Of course, there are other options including non flat-screen TVs and projectors which all have their strengths and weaknesses.
Without going into too much detail, let's look at resolution. Resolution is broken down by a number followed by either the letter "I" or "P". These letters stand for "Interlaced" and "Progressive". Interlaced means the image is made up of two different images that are brought together by your TV. To see what this means, hold both of your hands out so your palms face your body and spread your fingers. Now, bring your hands together, keeping your hands flat, and interlock your fingers. This is what an "interlaced" TV does. Each of your fingers represents a "line of resolution" and each of your hands represents an image...each of those images is refreshed about 30 times per second back and forth providing a full image. Now, imagine one image making up all of the lines of resolution refreshing about 30 times per second. That is "progressive." The number before the "I" or "P" tells you how many total lines of resolution there are.
Most TVs being sold today are 1080p, 1080i, 720p or SDTV. SDTV stands for Standard Definition Television.
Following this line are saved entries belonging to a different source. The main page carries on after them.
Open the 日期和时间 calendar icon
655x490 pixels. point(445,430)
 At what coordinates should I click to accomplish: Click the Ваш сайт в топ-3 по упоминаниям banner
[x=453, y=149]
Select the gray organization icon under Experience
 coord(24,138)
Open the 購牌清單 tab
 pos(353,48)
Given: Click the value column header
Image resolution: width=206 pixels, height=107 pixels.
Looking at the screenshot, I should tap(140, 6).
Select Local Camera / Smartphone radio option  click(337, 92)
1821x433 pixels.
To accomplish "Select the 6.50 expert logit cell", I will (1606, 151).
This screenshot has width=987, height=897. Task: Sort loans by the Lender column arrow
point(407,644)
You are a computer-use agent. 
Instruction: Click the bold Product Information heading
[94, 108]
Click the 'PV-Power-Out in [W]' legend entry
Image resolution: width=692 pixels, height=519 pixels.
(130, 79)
They provide a 480i image and often do not come in widescreen models. SDTVs cost much less, but do not display full HDTV resolution. This is the most cost-effective way to get a digital television set.
1080p televisions are the highest resolution available, but there are very few video sources that provide that high of resolution. Over-the-air HDTV is broadcast in 1080i and it is highly unlikely that it will ever increase to 1080p.
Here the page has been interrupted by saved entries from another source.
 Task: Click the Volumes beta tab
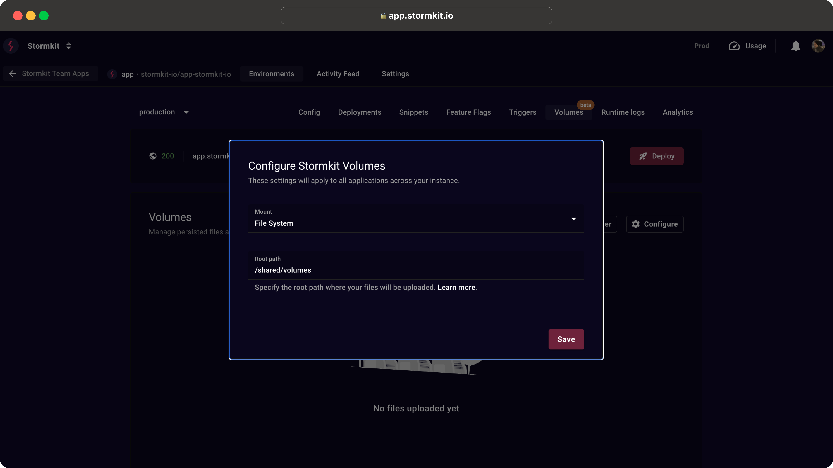tap(569, 112)
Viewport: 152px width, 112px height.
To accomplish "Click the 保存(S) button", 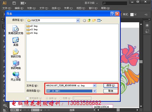I will [x=110, y=86].
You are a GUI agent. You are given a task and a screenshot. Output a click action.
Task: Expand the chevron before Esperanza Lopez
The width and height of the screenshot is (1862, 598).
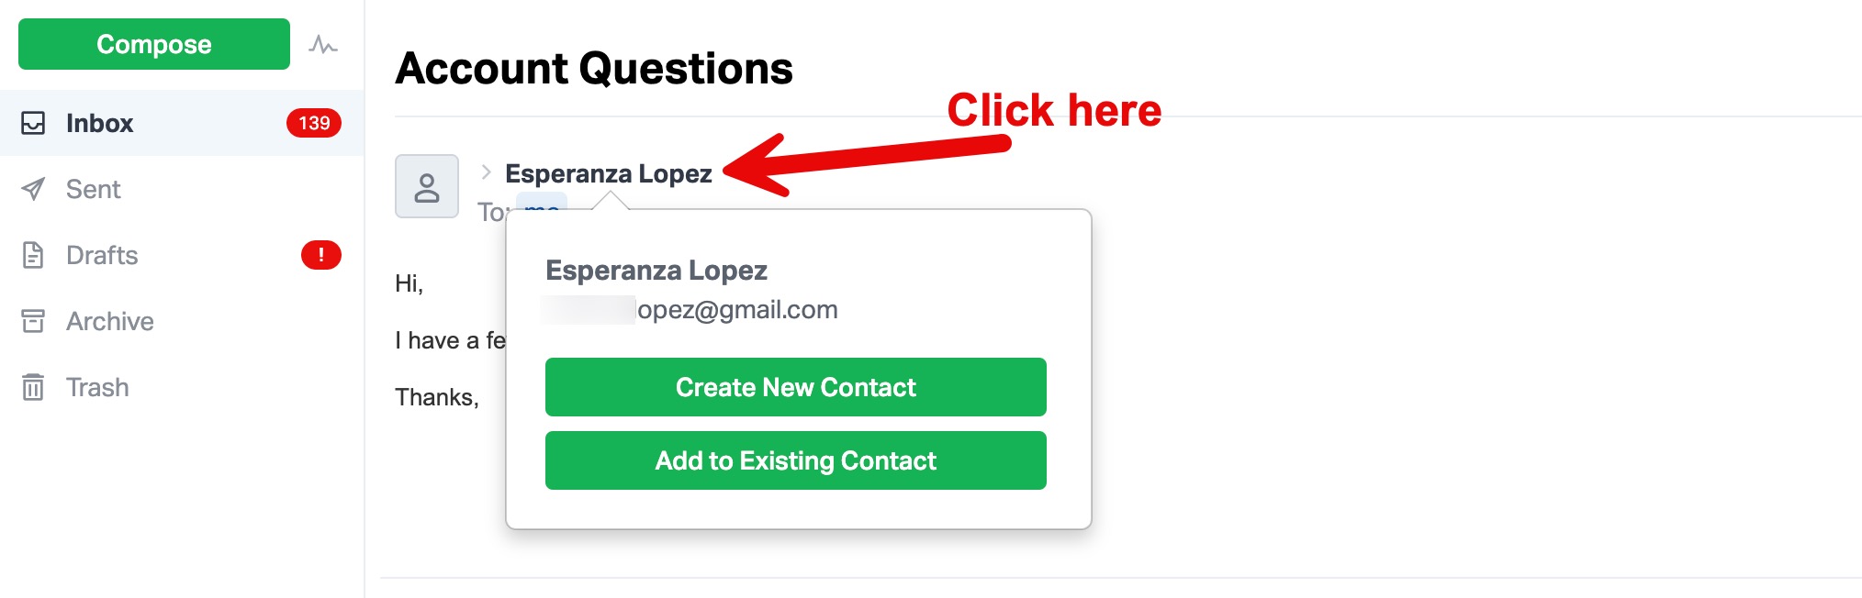coord(485,172)
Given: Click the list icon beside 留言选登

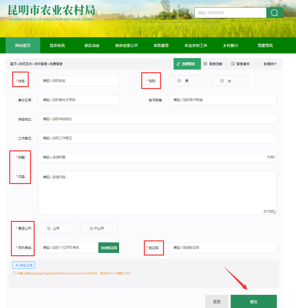Looking at the screenshot, I should click(x=205, y=64).
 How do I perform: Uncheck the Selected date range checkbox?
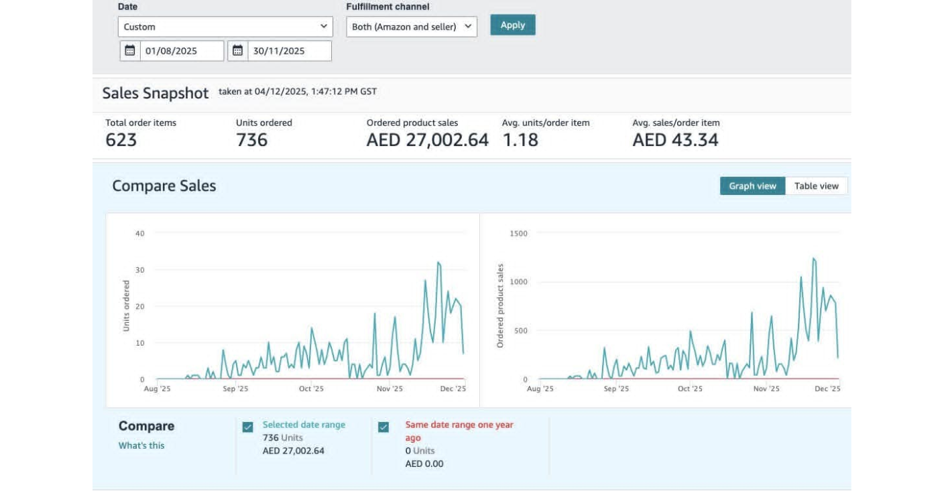(248, 427)
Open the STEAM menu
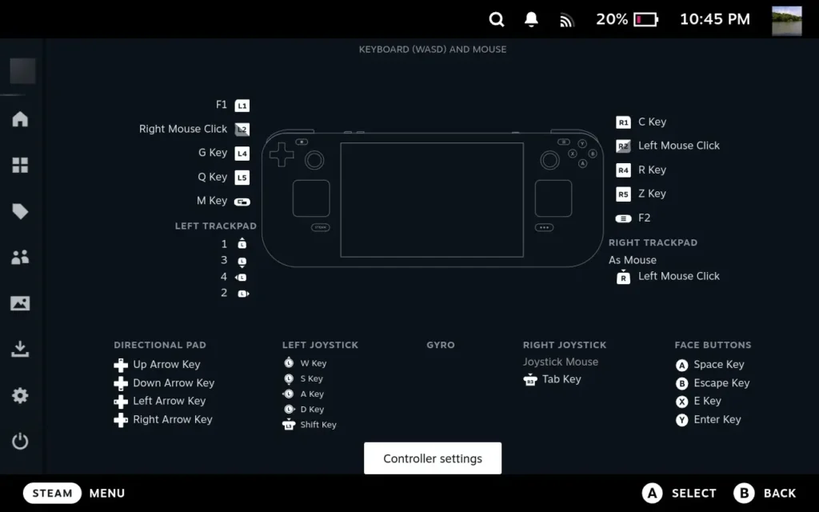This screenshot has height=512, width=819. (52, 493)
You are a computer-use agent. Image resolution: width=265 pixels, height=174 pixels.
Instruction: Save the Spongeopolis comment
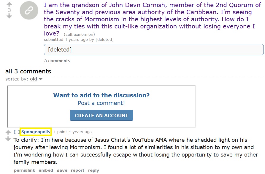point(62,170)
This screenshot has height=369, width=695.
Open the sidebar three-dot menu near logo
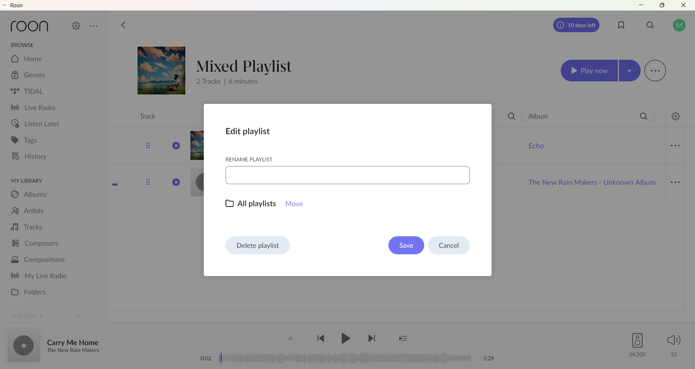pyautogui.click(x=94, y=26)
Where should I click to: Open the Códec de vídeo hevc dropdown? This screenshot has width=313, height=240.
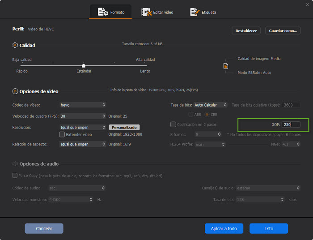[83, 105]
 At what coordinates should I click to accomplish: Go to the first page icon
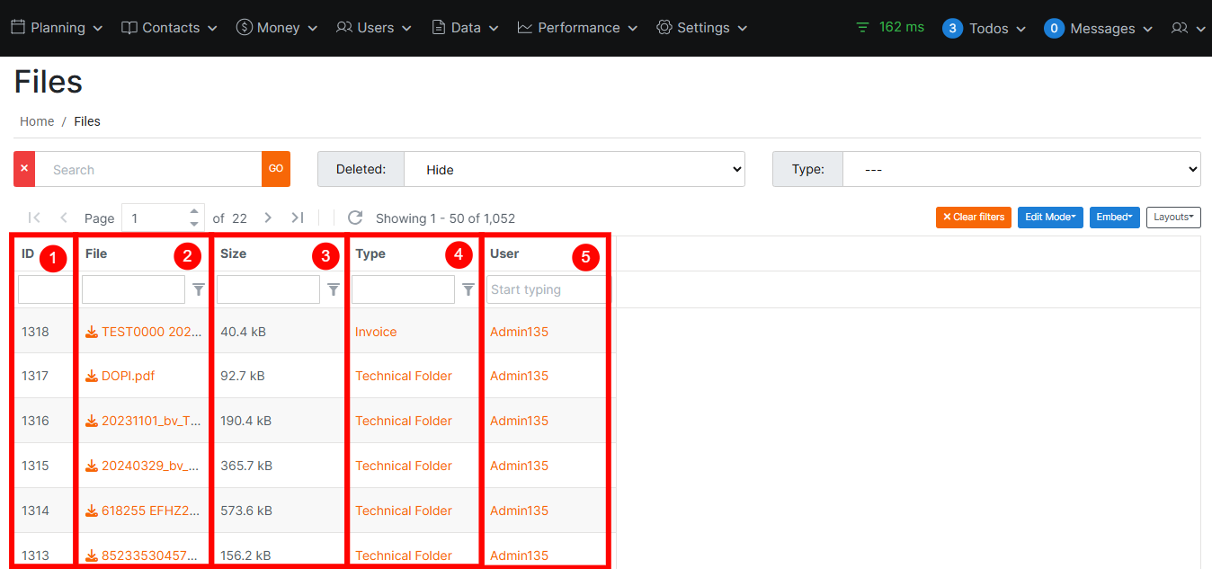point(34,218)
In many cases, you'll find 720p televisions provide a beautiful picture and are quite practical. They often cost much less than 1080 models but provide a better picture than SDTV. Of course, the larger the screen, the more likely it is that you will notice the differences in resolution.
The last thing to look for when selecting a screen is the contrast ratio. This is the ratio between the brightest white and the darkest black the screen can display. Simply put, higher contrast ratio will provide a brighter picture. This is especially important if you are putting the TV in a room that has a lot of windows or light. You'll find lower contrast models will be difficult to see in brighter rooms.
Do some research before you purchase a new television set. Search online for different models at different stores. Compare prices and value and look for reviews from other people who already own that TV. Look at the dimensions of the TV and compare that with the area you have in your home. Have a good idea of what you need before you go to the store. If you don't know what you want...you are more likely to buy something you don't need.The bottom line, no matter your choice - you'll see a remarkably better picture than you did with your analog set.